Authors: Saima Zia, Brig Manzoor Ahmed Faridi, Komal Mumtaz
Journal: The Professional Medical Journal (TPMJ)
Publisher: Independent Medical College, Faisalabad- Pakistan
Country: Pakistan
Year: 2025
Volume: 32
Issue: 09
Language: en
DOI: 10.29309/TPMJ/2025.32.09.9758
Keywords: AnesthesiaSevofluranePropofollaryngeal maskUrological Surgeries
Objective: To compare the effectiveness of sevoflurane and propofol for anesthesia induction during laryngeal mask airway insertion in outpatient urological surgeries. Study Design: Randomized Controlled Trial. Setting: Department of Anesthesia, Fauji Foundation Hospital, Rawalpindi. Period: January 2022 to June 2022. Methods: A total of 60 patients aging ≥ 18 years, undergoing planned urological procedures were enrolled and randomized into two equal groups of 30 patients each. In Group P, induction was done using intravenous Propofol 2 mg/kg administered over 30 seconds. In Group S induction was done using Sevoflurane (8%) in 100% oxygen via a facemask. After achieving adequate conditions, LMA ClassicTM was inserted as per recommended technique. Primary outcomes included, the time for successful insertion of laryngeal mask airway, frequency of apnea and complications related to insertion and the post-induction mean arterial pressure. The outcomes of the two groups were compared by applying Chi-squared test and Independent t-test, taking p≤0.05 as significant. Results: The study participants had a mean age of 41.43±8.24 years, with males comprising 56.66% and females comprising 43.33% of total population. The results of study outcomes show that laryngeal mask airway insertion time was significantly higher in Group S compared to the Group P (p ˂0.0001).
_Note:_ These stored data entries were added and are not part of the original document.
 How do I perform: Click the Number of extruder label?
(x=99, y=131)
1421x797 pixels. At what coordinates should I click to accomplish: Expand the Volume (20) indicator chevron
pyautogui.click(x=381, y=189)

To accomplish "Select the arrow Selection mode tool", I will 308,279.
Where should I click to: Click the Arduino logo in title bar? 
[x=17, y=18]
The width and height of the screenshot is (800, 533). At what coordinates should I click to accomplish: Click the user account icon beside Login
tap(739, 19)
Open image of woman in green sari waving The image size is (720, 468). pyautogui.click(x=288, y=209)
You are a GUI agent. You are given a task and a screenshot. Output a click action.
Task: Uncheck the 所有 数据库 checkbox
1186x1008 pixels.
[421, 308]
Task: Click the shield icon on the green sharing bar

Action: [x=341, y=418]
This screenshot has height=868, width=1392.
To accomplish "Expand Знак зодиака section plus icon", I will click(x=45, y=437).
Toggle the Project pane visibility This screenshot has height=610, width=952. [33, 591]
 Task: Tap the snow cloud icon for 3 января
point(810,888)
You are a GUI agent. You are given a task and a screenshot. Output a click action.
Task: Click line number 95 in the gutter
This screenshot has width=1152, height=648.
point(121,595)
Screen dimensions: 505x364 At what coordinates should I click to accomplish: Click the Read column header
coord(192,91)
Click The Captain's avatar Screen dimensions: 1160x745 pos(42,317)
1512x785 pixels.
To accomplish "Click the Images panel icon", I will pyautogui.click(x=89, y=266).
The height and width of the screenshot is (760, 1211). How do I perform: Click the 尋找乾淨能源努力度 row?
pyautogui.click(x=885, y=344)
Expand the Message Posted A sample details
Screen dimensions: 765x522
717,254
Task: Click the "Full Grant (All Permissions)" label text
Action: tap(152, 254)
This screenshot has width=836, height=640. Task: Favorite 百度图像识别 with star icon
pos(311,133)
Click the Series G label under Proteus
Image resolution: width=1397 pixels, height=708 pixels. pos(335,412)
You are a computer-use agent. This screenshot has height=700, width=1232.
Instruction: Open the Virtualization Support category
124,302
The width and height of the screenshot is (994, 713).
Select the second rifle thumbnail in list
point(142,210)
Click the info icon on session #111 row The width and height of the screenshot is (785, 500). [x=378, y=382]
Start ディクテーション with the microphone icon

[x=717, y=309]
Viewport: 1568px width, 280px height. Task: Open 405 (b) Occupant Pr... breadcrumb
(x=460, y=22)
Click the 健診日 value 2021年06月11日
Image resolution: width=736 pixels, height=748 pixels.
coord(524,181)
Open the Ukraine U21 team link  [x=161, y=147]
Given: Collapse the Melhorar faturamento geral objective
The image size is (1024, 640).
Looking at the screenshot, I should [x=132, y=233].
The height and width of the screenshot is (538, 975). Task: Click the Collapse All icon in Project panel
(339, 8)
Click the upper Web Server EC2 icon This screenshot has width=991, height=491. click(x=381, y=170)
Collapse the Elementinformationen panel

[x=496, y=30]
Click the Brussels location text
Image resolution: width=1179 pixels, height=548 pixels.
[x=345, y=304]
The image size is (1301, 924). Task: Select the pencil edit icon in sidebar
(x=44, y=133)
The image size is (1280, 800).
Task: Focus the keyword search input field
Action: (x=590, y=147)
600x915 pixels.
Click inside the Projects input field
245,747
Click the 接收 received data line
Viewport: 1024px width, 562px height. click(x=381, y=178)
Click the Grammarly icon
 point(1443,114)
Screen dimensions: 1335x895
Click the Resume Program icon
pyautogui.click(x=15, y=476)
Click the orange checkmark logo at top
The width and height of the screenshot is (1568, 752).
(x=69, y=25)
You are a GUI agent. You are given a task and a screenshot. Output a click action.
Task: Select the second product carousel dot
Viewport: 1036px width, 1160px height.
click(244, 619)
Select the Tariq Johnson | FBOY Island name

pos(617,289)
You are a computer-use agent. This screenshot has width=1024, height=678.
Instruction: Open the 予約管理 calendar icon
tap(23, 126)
On the other hand, the incidence of apnea and complications related to insertion were significantly higher in Group P compared to Group S (p=0.03 & p=0.02 respectively). Regarding the hemodynamic findings, a significantly lower mean arterial pressure was observed at 6 minutes after induction in Group P compared to Group S (p=0.01). Conclusion: Sevoflurane offers fewer complications along with better hemodynamic stability despite longer laryngeal mask airway insertion time compared to propofol for outpatient urological procedures.